Brasilia, Sep 20 (IANS/EFE): Brazil is planning an auction of new oil and gas exploration and production blocks for May 2013, although that long-delayed round will depend on prior approval of a new regulatory framework, Mines and Energy Minister Edison Lobao said.
He said the idea is for 174 new blocks - roughly half onshore and half offshore - to be placed on offer that month in the so-called "11th Round" auction, while another auction for rights to drill in the ultra-deep "pre-salt" region is being planned for November 2013.
The "pre-salt" frontier, discovered in recent years and so-named because the reserves are located far below the ocean floor under a shifting layer of salt, holds tens of billions of barrels of crude and could transform Brazil into a major oil exporter.
Lobao said the National Petroleum Agency, or ANP, will provide the concrete dates of the bidding process and details about the areas that will be on offer in the coming days.
But he said the auction will depend on congressional approval of a new regulatory framework proposed by President Dilma Rousseff's administration.
The main obstacle thus far has been the contentious issue of how royalty payments will be distributed among Brazil's 26 states and the federal district.
At present, most revenue from oil production goes to oil-producing states Rio de Janeiro, Sao Paulo and Espirito Santo, but the new framework - which has passed the Senate but been stalled in the lower house - would distribute royalties more equally among all the states.
Lobao said he is confident the new regulatory framework will be approved by year's end and said the government is consulting with lawmakers to ensure that deadline is met.
"We're counting on the approval of the 'royalties' measure this year because the next oil and gas auction should be held under the new law," he said.

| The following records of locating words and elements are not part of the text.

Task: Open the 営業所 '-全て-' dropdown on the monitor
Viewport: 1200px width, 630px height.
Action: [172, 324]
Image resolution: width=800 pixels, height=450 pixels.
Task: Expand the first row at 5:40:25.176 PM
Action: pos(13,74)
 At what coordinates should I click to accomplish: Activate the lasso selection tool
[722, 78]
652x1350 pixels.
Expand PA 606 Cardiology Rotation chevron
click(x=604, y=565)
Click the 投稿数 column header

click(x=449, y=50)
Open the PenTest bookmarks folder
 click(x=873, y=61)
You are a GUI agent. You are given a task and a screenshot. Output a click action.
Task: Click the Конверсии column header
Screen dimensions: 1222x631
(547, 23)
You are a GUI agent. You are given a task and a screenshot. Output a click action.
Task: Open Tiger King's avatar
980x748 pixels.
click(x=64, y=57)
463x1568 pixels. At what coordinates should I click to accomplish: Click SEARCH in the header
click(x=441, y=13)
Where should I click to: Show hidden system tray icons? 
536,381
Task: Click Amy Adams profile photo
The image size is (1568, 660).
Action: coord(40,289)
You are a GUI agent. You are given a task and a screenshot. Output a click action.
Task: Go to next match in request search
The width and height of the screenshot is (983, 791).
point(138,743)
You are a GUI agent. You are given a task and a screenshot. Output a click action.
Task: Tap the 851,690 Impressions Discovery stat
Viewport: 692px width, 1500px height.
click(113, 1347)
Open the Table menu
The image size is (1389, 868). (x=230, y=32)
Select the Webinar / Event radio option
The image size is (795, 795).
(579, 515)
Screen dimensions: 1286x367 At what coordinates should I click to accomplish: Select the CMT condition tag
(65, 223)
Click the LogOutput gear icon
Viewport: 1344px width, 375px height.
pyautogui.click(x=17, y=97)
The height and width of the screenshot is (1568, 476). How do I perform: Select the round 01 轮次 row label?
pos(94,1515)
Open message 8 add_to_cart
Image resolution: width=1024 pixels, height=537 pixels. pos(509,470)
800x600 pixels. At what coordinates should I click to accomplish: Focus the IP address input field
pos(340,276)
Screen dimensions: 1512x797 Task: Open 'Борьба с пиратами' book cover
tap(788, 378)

Separately, Brazilian state-controlled oil giant Petrobras, which will hold a minimum 30 percent stake in all pre-salt projects, has reached an equipment deal with GE Oil & Gas.
That subsidiary of the US multinational conglomerate announced the 2.3 billion reais ($1.1 billion) deal for the sale of approximately 380 subsea wellhead systems and installations tools required for crude exploration.
The agreement was signed at the 2012 Rio Oil & Gas event, which was held earlier this month.
More than 75 percent of the wellheads - components at the surface of oil and gas wells that help contain pressure, among other functions - will be made by GE Oil & Gas at its plant in the city of Jandira, in Sao Paulo state.
GE Oil & Gas said in a press release Tuesday that the deal was "the world's biggest contract in subsea wellhead production" and noted that Petrobras plans to install those parts "in various oil and gas fields in Brazil", including the highly promising pre-salt region.